To improve the query's efficiency, you could create a composite index on CustomerID and EmployeeID:
CREATE INDEX IdxOrders001 ON Orders (CustomerID, EmployeeID)
The Index Tuning Wizard advises you to create just such an index to improve performance of the SELECT statement. SQL Server can use the new index to find all the records in which EmployeeID = 5, then scan only the resulting range of records to return the required result. The estimated execution plan for the new query shows that SQL Server uses the composite index:
|--Index Scan(OBJECT:(\[Northwind\] .\[dbo\].\[Orders\].\[IdxOrders001\]), WHERE:(\[Orders\].\[CustomerID\]='VICTE' OR \[Orders\].\[EmployeeID\]=5))
But an employee can make thousands of deals with thousands of customers. So even if you create a composite index, SQL Server will need to scan a range of records in the index and won't perform a seek operation, which uses indexes to retrieve records and is the fastest way for SQL Server to find information.
You need to make SQL Server use a seek operation instead of a scan, but SQL Server won't perform a seek when an OR operator is in the WHERE clause. You can solve this dilemma by using UNION to rewrite the SELECT statement:
SELECT OrderID FROM Orders WHERE CustomerID = 'VICTE' UNION SELECT OrderID FROM Orders WHERE EmployeeID = 5
SQL Server 2000's estimated execution plan for this statement is
|--Merge Join(Union) |--Index Seek(OBJECT:(\[Northwind\] .\[dbo\].\[Orders\].\[CustomersOrders\]), SEEK:(\[Orders\].\[CustomerID\]='VICTE' ) ORDERED FORWARD) |--Index Seek(OBJECT:(\[Northwind\] .\[dbo\].\[Orders\].\[EmployeesOrders\]), SEEK:(\[Orders\].\[EmployeeID\]=5) ORDERED FORWARD)

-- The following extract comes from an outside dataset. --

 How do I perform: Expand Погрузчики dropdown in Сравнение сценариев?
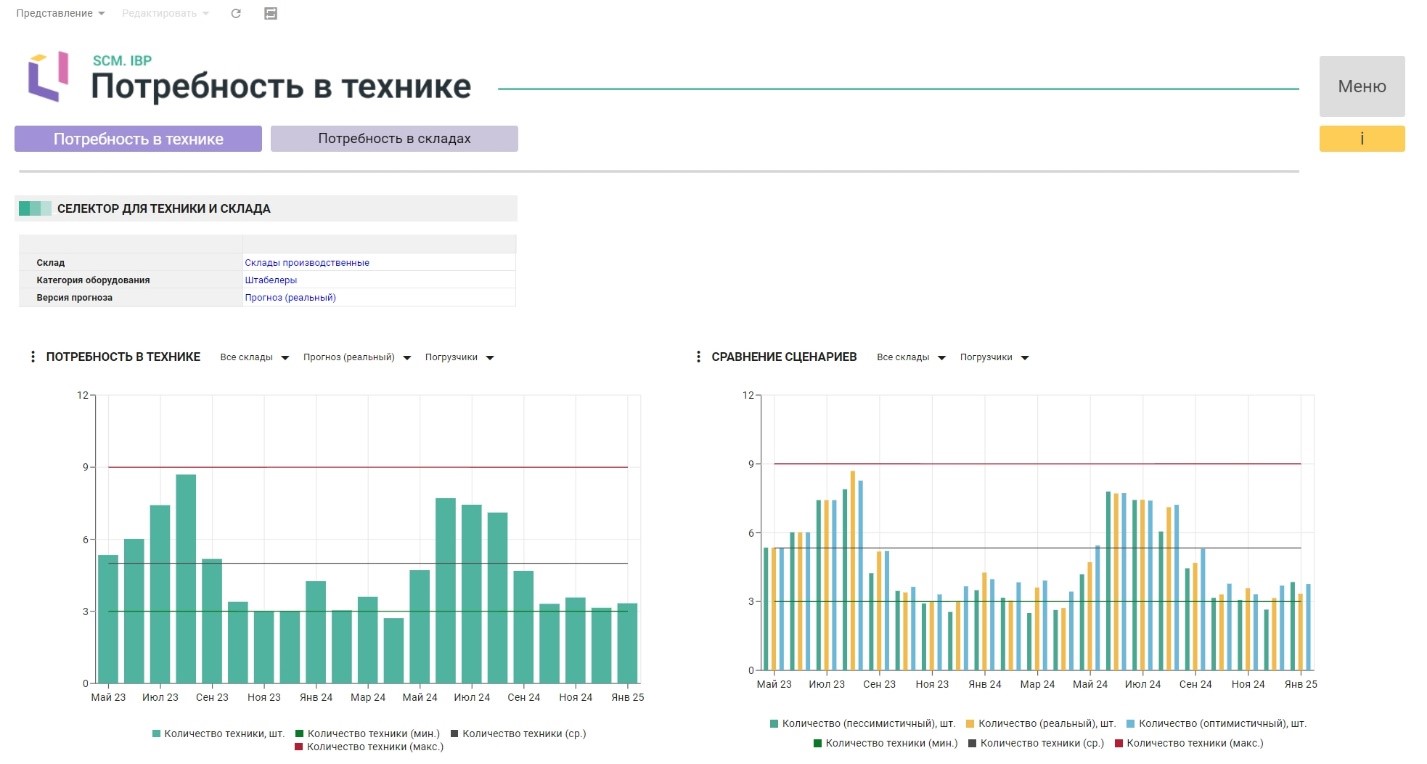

This execution plan looks longer than the original one, but both operators are index-seek operators. SQL Server doesn't use the composite index; instead, it uses two single-column indexes. You might think that two seek operations would cost more than one seek, but performance improves when you use this method. You can check performance by using SQL Trace to analyze the three versions of the SELECT statement. For the UNION query, my SQL Server 2000 system performed four reads to return the result. The first SELECT query required 23 reads, and the second SELECT statement, which created the composite index, required 11 reads.
This special use of UNION can help you avoid the OR operator's slow performance, but use it carefully. If you don't have the appropriate indexes (CustomersOrders and EmployeesOrders, in this example), you can double-scan the table.